[begin Information shown]

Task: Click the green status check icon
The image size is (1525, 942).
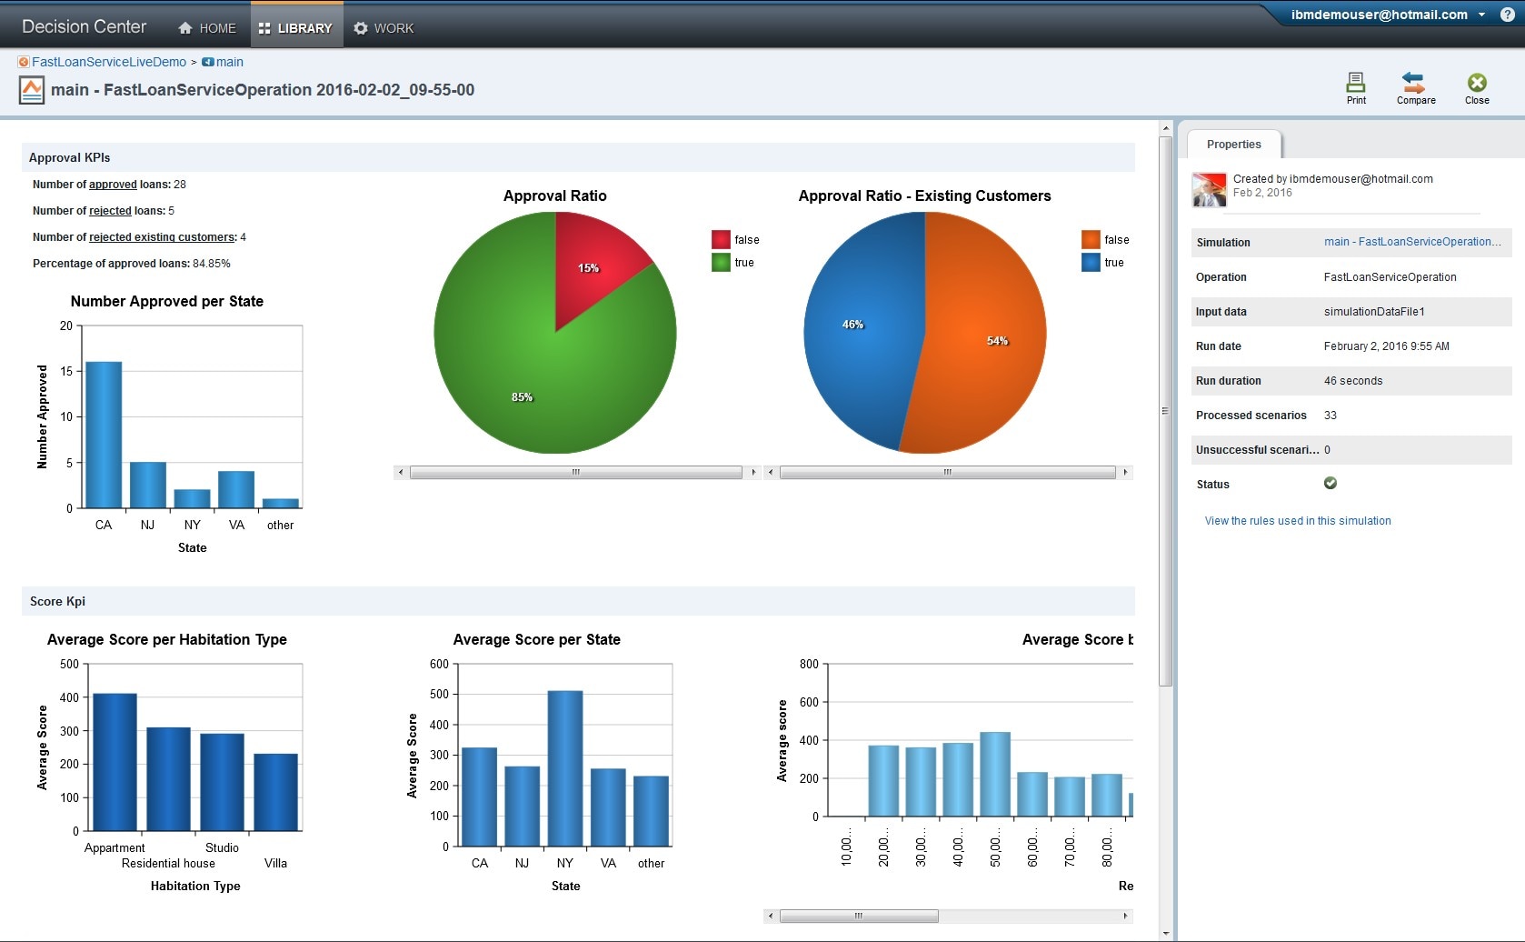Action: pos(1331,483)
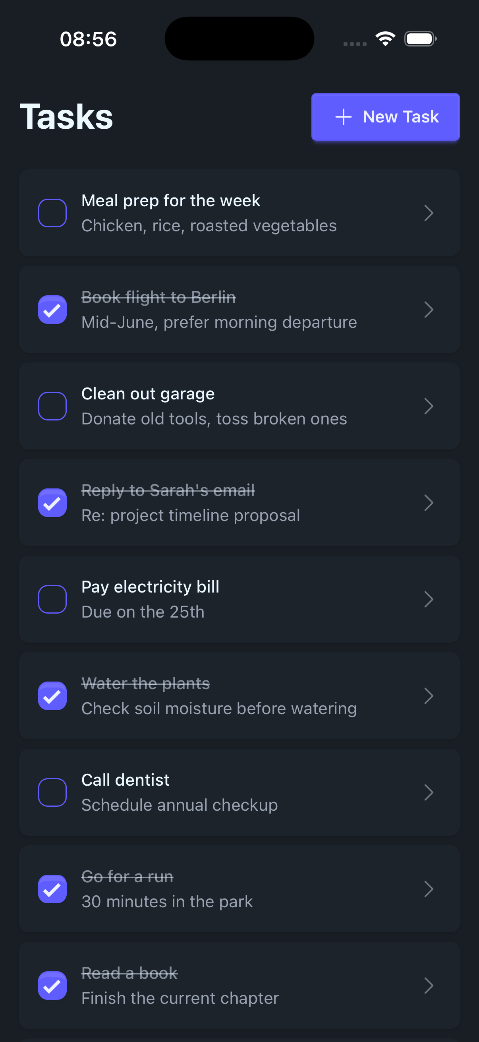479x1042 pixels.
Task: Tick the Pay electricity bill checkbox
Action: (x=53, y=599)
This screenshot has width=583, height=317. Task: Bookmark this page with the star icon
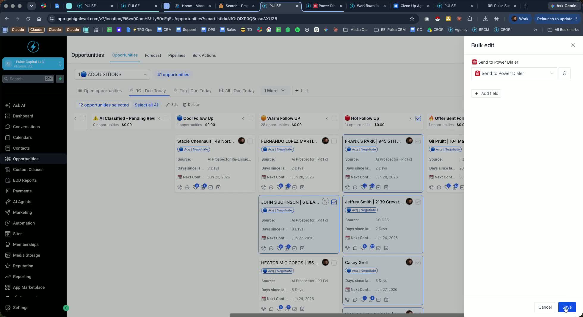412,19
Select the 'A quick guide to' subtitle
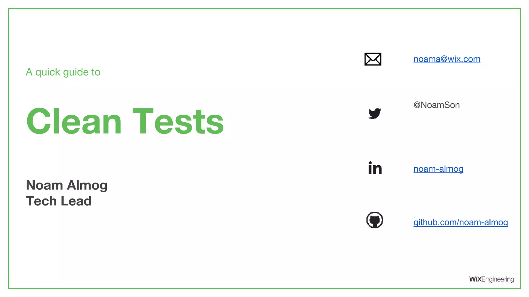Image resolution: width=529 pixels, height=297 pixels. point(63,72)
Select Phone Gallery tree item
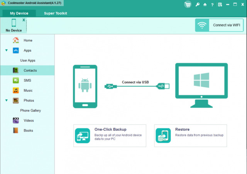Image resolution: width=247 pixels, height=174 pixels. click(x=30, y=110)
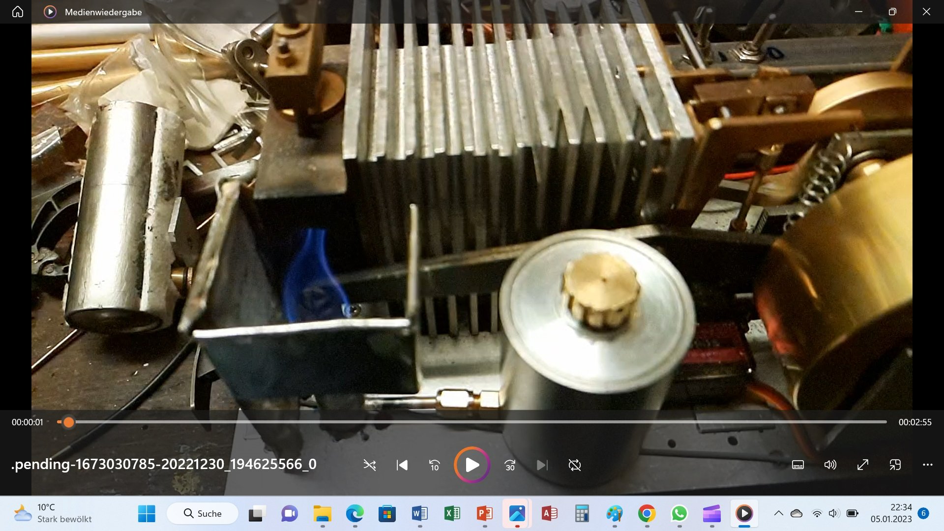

[end Information shown]

• _Instructions to follow_:
Reproduce all of the rows above with "Select" replaced by "Choose" and everything else kept the same. Leave out the pictures.

• _Exercise result_:
Task: Click the green status check icon
The image size is (1525, 942).
Action: pos(1331,483)
479x1042 pixels.
Task: Tick the Pay electricity bill checkbox
Action: (x=53, y=599)
This screenshot has width=583, height=317. Task: Bookmark this page with the star icon
412,19
Choose the 'A quick guide to' subtitle
Image resolution: width=529 pixels, height=297 pixels. point(63,72)
Choose Phone Gallery tree item
Image resolution: width=247 pixels, height=174 pixels. click(x=30, y=110)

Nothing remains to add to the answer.